This can’t be what he thinks it is. There’s no way you like him. “I don’t think so,” he squeaks out, ears burning.
“Great. Or maybe not. Anyway.” You open the cover of your topmost textbook and hold out a purple flyer to him. “The cheer team has a fundraiser at FroYoZen. If you show them this, we’ll get twenty percent, so come if you can and bring your friends.”
He takes the flyer and carefully folds into halves. “I might be able to go.”
“Well, I’ll be there, so I’ll know if you actually show up or not.”
Oh, he’s definitely going to go, and he’s going to drag as many people as he can with him. That should make you happy.
Unfortunately, he only manages to convince Beomgyu and Chaeryeong, though Chaeryeong is there more for “cheer-dance solidarity” rather for Jeongin’s sake. He stands in line with his flyer, scanning the tables to see if you are there. Despite half the cheer team being there, he sees you seated by a window with a stack of purple flyers and a cup of yogurt in a perfectly matching color. You’re dutifully doing homework.
“That’s the cheer captain,” Chaeryeong informs when she sees him staring at you. Luckily, you’re too busy with homework to notice that he had been staring.
“She sits next to me in lit. She told me about this.”
Beomgyu and Chaeryeong are stunned by this news, but Jeongin is pretty sure he’s mentioned you before. Well, maybe not by name, now that he thinks about it.
“Is she actually like what people say she is?” Beomgyu asks.
The memory of Changbin calling you a “cheer-less-leader” plays in his head. “Kind of, but she’s nice and really smart.”
“Can you ask her if she’s eating taro or ube, and if it’s good, for me?” Chaeryeong interjects. “Since you know her and all.”
As much as Jeongin would like to talk to you, he’s not sure if he wants to do it in a crowded frozen yogurt shop with dozens of his classmates around.

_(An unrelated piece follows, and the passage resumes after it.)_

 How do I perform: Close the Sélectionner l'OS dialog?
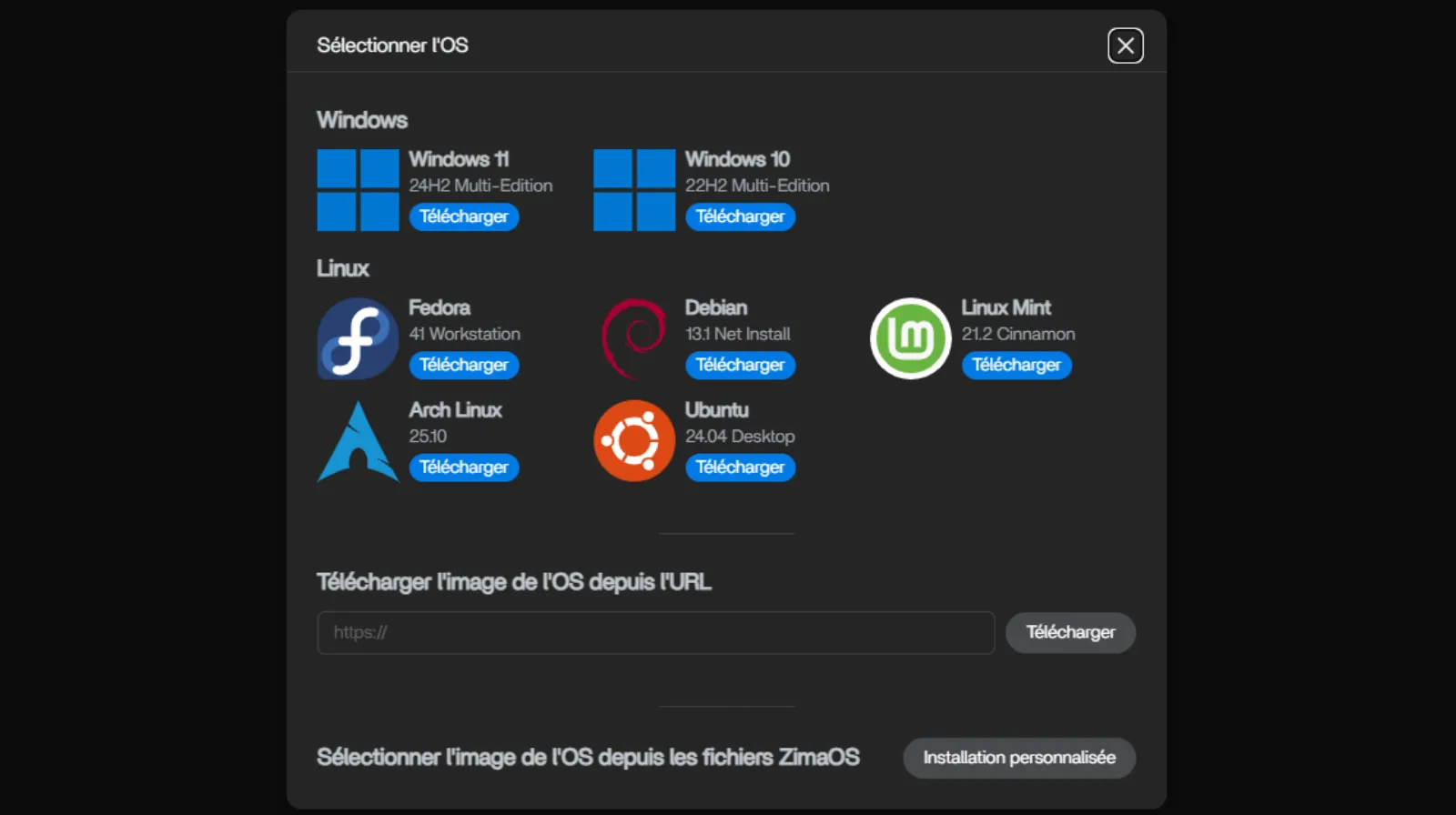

You’re popular, he’s not, and while the social hierarchy at JYP High doesn’t really exist, it still feels awkward to him.
“I just sit next to her…” he weakly protests as Chaeryeong pushes him along, using him as a human shield as they approach you. Beomgyu calls for them to hurry before the line moves up too far. “Why don’t you do it?”
“Because I don’t know her and you do.”
“She’s not as scary as people make her out to be.”
“I know, but I still feel weird about it.”
“It’s one question.”
“Don’t you want to talk to her?”
He stutters out an incoherent response. Jeongin stops at your table, Chaeryeong peeking from behind his back. “Hi,” he says to you, his pitch much higher than normal.
“Hey…” You finally glance up from your notebook. “Oh, you did come. And you brought a friend too. You’re on the dance team, right? With your sister?”
Chaeryeong shyly nods.
“Your routine during fall rally was sick. Anyway, thanks for coming and supporting the cheer team,” you say. “Make sure you show them the flyer during checkout. There’s a bunch here if you need one.”
Chaeryeong takes one even though she has one in her pocket and nudges Jeongin. With more embarrassment than normal, he asks about the flavor you chose. “It’s the same color as the flyers.”
“Yeah, I did that on purpose. Ube’s my favorite flavor here.” You flash Jeongin and Chaeryeong that particular smile. “It’s cheesy, I know, but red and white is really boring for a fundraiser. Might as well pick a good color, am I right? Also, you guys might wanna get in line before it gets too long.”
Chaeryeong nods and waits for Jeongin, but he doesn’t want frozen yogurt anymore. “You can go ahead. Get me mango if I’m not back in time.” he tells her, and she bounds off to Beomgyu who is anxiously glancing at them. To you: “I wanted to ask you if you got your grade for the essay yet.”
“No, I’ve been checking. He said ‘by the end of the day,’ but who knows if he means by the end of the workday or the actual day.” You sigh and readjust your falling jacket sleeve. “Did you get yours yet?”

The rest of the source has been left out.